$23.99
1. Introduction
The purpose of this programming assignment is to get you started with thread programming and synchronization. You need to be familiar with POSIX threads, e.g., pthread_t, pthread_create, pthread_join, pthread_exit, pthread_self, pthread_mutex_t, pthread_mutex_lock, pthread_mutex_unlock, sem_t, sem_wait, sem_post, sem_destroy, pthread_cond_t, pthread_cond_signal, pthread_cond_wait.
2. The Overview of Our Existing Vote Count Application
Throughout this assignment specification we will consider the DAG example that can be seen in the figure below. Recall that our vote count application has three types of nodes: (1) root node, (2) aggregator node, and (3) leaf node.
Your role is to implement a local program for the vote count. The tool acts as a simple program that can read all leaf nodes’ documents, and aggregate the result in the parent node. Forking new processes for each leaf document is not a cheap operation, so multithreading techniques ismuch faster. You are going to implement a votecounter program as shown in Figure 1. In general, your program should handle the following main tasks:
(1) Reads a DAG text file named DAG.txt, which assist you to build the full graph data structure.
(2) Reads files (i.e., leaf files) from Input-Directory.

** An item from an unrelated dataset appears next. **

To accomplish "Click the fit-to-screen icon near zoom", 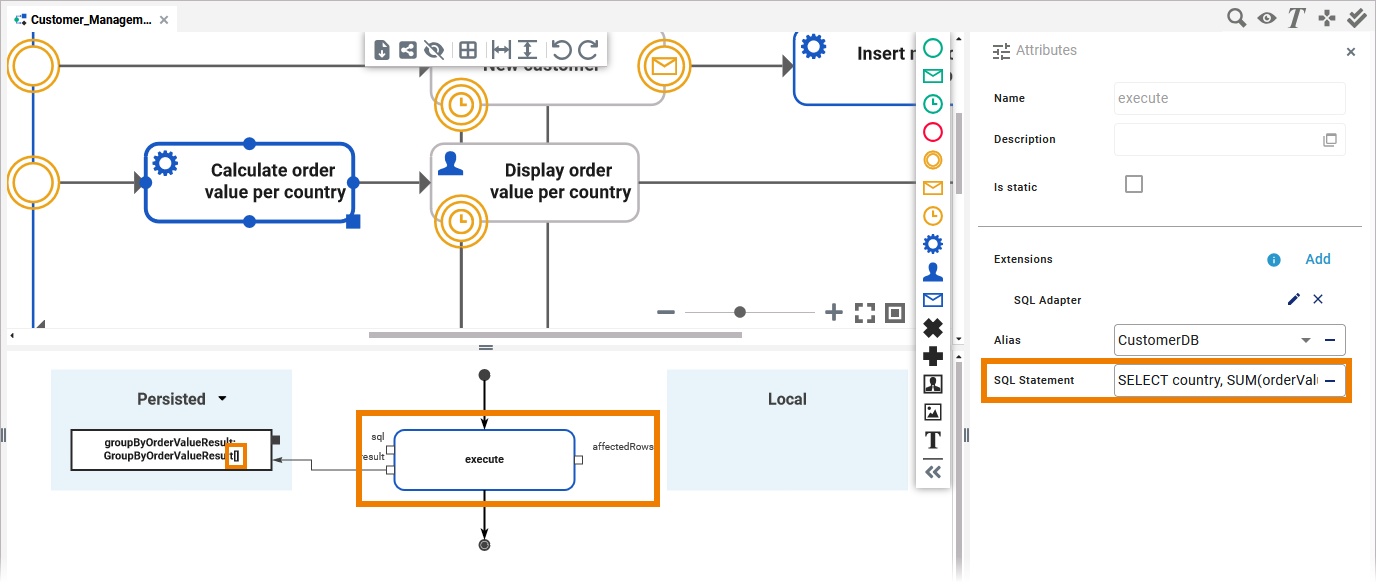I will (x=865, y=313).
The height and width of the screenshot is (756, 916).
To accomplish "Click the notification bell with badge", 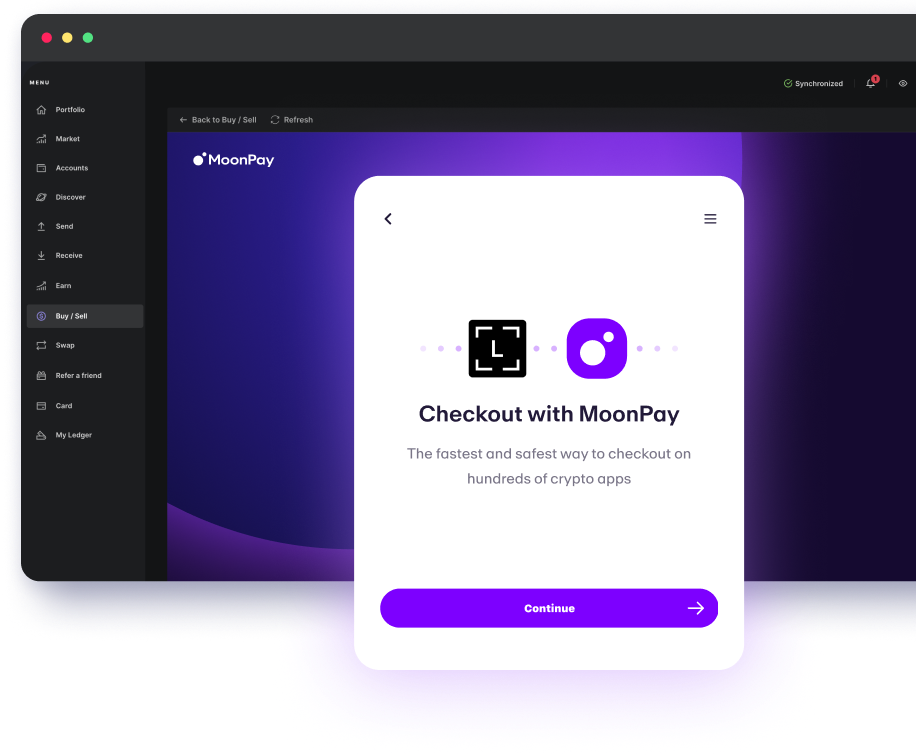I will 868,83.
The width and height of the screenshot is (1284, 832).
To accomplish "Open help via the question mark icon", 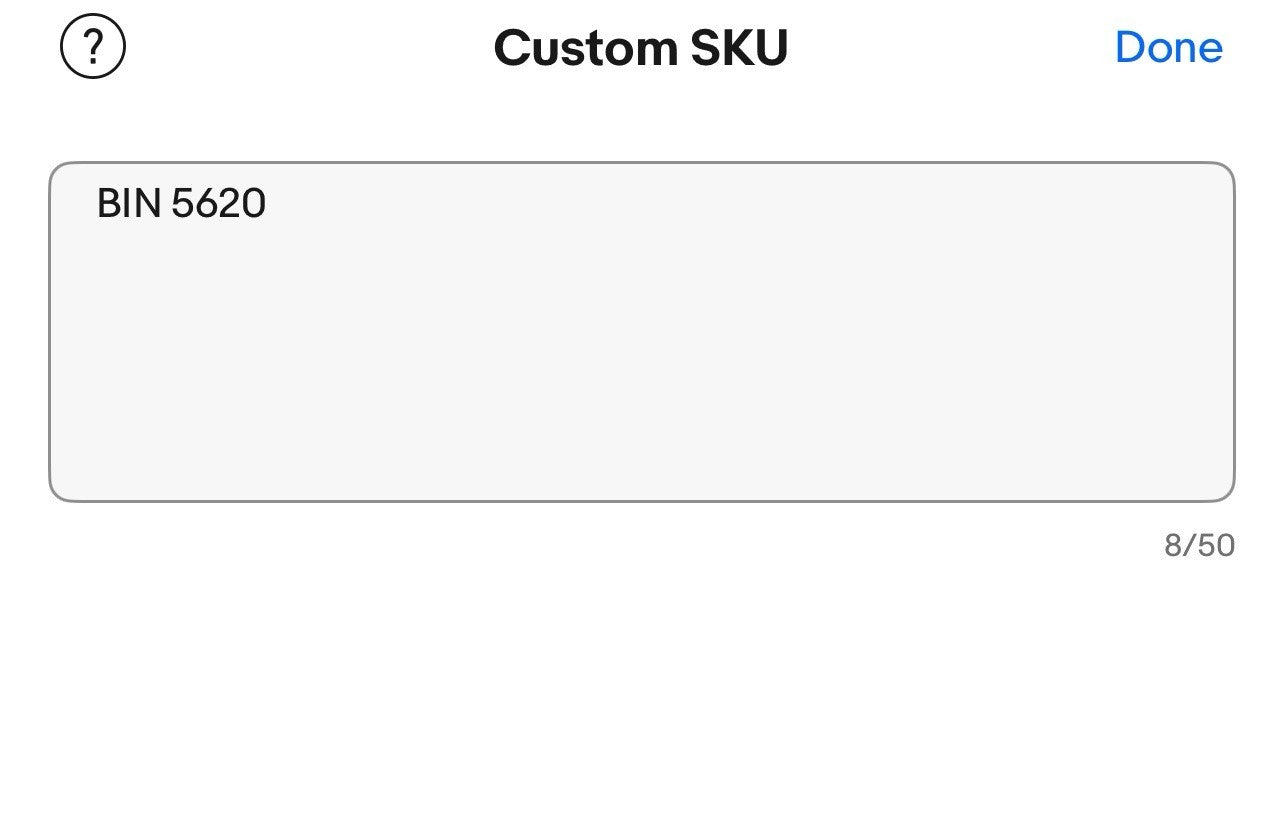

This directory contains every leaf nodes’
files (not sorted in any order). Files are encrypted for security.
(3) Decrypts leaf files from the Input-Directory and saves the decrypted version into the
Output-Directory.
(4) Builds the directory structure in the Output-Directory that has the form of graph described in the DAG.txt. The leaf directories contain the decrypted files.
(5) Spawns one or more threads to do the aggregation of intermediate directories, i.e., non-leaf directories, and store the aggregated results files from their child/children. The root directory contains one folder and a log file which lists all your execution steps.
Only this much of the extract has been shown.